04-27-2021 07:05 AM - edited 04-27-2021 07:07 AM
I wan to build more than 3 DPUs for ZCU102. If I take 512 DPU, I can implement up to 8 DPUs on ZCU102. I built the vitis project with 8 512 DPUs. When I check on board using explorer, I see only 3 DPUs. Can anyone tell me what are changes I need to make to implement 8 DPUs of 512?
04-28-2021 04:27 PM
I do not recommend using more than 3 DPUs on the ZCU102 regardless of the DPU size. You are going to run into memory BW utilization issues if they all run simultaneously, and will probably not see a performance increase vs, using 3 DPUs.
Is there a reason you wanted to use more than 3? You can target multiple models to the same DPU.
05-06-2021 12:54 PM
But this may not be true. Because we have seen that different CNNs have different bandwidth requirements. Also, as we go to smaller DPU sizes, we see that bandwidth requirement in smaller DPU sizes is less as compared to larger DPU sizes. So, based on this, if we increase the DPU number for smaller DPU sizes like 512, the more number of DPUs should be able to see some performance bandwidth.
I am attaching the screenshot as well. The graph shows the bandwidth requirement for different CNNs across different DPU sizes. This data is taken from the profile tool of DPU.
I am also referring to our paper where we show the effect of interference on the runtime. We are able to show that for smaller DPU sizes, we can see further performance improvement if we increase the number of DPUs for smaller DPU size. Through our estimation tool, we can predict the runtime for increased number of DPUs.
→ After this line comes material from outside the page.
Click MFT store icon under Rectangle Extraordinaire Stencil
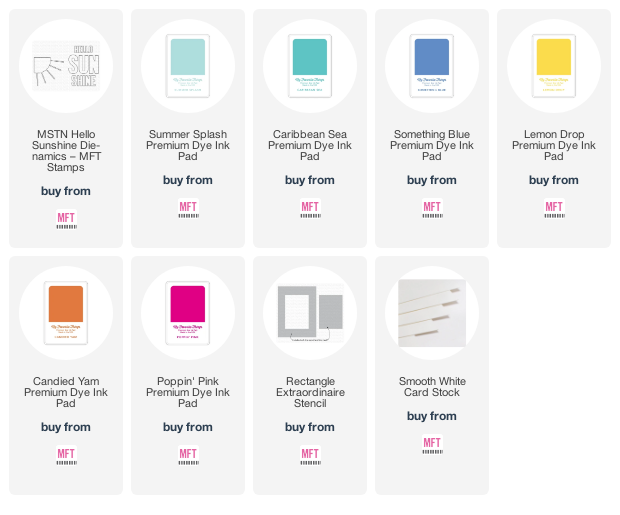[x=310, y=455]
Shikha Goel, Rajesh Kedia, Rijurekha Sen and M. Balakrishnan. "INFER: INterFerence-aware Estimation of Runtime for Concurrent CNN Execution on DPUs". In International Conference on Field Programmable Technology (FPT), 2020.
05-16-2021 12:25 PM
Can any help be provided on the same? Is there anyone who could implement more than 3 DPUs and help me through the workflow. I need this urgently for my work for deep analysis.